Tick tock, this is a clock

Student and teacher opinions on Catching Fire midnight premiere.

Natalie McAlister

Natalie McAlister

On Nov. 22, the second installment of the Hunger Games trilogy will play in theaters. Now that Twilight and Harry Potter have finished their hit movie series, all attention is on the Hunger Games. Many students look for any excuse to stay up till midnight. The Catching Fire midnight premiere is a perfect opportunity.

“It makes it more special when it’s something you don’t normally do,” Junior Katy Hansen said.

Hansen’s opinion is shared by many. Students of all grade levels are anxiously waiting for Catching Fire to finally hit theaters.

“I read the whole trilogy and I love the books; they’re amazing,” sophomore Kayla Wade said. “I’m really excited to see the second one!”

Why are so many students picking the midnight showings instead of the traditional Friday night premieres? When you’re a fan like senior Alyson Morse, it’s as if you have a right to see the movie before others.

“It’s the first time it’s showing, so it’s one of those things where you can say ‘Yeah, I was the first one to go,’” Morse said.
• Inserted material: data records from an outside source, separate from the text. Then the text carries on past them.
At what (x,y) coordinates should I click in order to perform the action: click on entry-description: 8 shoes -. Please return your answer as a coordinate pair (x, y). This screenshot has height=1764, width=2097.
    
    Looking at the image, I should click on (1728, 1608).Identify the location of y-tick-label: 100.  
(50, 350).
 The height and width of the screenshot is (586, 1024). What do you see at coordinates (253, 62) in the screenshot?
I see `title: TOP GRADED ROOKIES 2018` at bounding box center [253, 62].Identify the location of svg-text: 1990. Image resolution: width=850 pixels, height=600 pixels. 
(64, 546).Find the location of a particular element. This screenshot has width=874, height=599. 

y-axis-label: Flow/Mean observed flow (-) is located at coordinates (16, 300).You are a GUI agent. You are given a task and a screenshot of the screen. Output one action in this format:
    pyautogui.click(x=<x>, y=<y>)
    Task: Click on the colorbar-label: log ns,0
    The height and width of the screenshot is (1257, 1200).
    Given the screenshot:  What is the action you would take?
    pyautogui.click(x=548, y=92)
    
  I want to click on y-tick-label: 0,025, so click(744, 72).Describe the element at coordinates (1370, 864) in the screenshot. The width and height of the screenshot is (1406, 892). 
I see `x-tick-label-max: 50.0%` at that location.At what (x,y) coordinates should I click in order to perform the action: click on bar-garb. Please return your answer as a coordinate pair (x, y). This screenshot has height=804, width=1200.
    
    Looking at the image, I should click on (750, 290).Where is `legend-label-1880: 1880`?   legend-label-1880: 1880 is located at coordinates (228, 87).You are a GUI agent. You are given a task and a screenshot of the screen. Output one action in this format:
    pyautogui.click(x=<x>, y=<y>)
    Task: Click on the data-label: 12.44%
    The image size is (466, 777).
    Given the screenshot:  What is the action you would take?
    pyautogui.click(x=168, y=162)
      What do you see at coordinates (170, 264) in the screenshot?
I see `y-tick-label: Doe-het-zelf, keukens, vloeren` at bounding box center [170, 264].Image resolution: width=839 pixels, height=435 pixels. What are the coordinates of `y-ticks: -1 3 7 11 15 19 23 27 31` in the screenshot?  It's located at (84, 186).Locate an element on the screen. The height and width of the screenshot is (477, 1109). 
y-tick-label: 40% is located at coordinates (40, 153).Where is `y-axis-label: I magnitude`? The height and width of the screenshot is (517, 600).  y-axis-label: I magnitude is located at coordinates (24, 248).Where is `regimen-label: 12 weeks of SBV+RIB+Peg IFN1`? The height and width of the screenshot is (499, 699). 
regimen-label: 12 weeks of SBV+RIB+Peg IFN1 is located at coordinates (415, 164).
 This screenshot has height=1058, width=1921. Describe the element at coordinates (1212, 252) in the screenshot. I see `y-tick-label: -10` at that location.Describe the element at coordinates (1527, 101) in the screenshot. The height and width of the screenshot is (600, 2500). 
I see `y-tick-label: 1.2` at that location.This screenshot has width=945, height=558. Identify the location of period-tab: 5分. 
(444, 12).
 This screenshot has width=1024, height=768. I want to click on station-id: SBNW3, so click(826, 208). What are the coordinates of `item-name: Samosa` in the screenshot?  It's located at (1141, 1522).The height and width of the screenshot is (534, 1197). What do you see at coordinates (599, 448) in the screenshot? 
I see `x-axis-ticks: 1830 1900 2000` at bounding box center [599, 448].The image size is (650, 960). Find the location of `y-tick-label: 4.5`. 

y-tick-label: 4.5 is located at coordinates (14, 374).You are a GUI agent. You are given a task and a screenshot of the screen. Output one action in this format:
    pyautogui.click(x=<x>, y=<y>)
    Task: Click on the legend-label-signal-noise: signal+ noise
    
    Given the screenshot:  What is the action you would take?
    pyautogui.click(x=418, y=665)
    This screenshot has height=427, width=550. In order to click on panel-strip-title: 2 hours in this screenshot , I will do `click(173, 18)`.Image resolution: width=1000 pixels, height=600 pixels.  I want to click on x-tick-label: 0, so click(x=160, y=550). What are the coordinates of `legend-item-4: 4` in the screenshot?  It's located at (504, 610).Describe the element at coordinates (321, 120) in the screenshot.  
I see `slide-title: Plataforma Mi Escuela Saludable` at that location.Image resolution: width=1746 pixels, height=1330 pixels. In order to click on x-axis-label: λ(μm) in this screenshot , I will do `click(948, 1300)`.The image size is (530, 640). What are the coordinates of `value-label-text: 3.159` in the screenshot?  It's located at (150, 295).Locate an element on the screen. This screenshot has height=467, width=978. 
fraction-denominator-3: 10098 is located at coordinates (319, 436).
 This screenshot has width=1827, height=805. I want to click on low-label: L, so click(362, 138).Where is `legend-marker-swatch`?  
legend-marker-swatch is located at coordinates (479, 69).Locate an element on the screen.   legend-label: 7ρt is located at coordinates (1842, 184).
Morse knows that she’s sacrificing sleep in order to see the movie before others, but she believes it’s worth it. But as worthy as the cause may seem, lack of sleep can seriously impact a student’s ability to learn. Students often have trouble staying awake in class as it is. Staying up until 3 a.m. could worsen this problem. But Freshman Alex Codie has a solution.

“I went to the midnight premiere of Harry Potter Deathly Hallows Part I. In the morning, as soon as I woke up, I downed three red bulls–so I was good,” Codie said.

For some students, the need for sleep is too much to ignore. Staying up till midnight can mess with a sleeping schedule, let alone staying up till three or four.

“Oh heck yeah, I didn’t get to bed till like six in the morning,” Morse said.

It’s tempting to just stay home and take the day off. The idea of students coming to school tired and unprepared, or not coming at all, can be unappealing to teachers.

“Nope, not on school nights, you guys have one job and that’s go to school,” Pam Kemper said.

Not all staff members are totally opposed, school counselor Linda Martin, prefers that students be mentally prepared before deciding to stay out past their curfew.

“Get a plan, pre-arrange, get your homework done, know what’s going on and then take the day off,” Martin said.

According to Martin, students shouldn’t feel forced to go to school the following day. In between studying, sports, and clubs, it tends be difficult to find room for fun. Students want to spend Saturday night at their friends house, but then they are left to finish all of their homework on Sunday. This is a concept Patrick Gillis understands.

“As long as it’s something that happens once in a blue moon, I think it’s fun. You need to balance life a little bit, it’s okay to have fun, as long as your parents agree with it and it doesn’t get in the way of school,” Gillis said.

As long as homework isn’t an issue, a midnight showing can be something fun to look forward too with friends.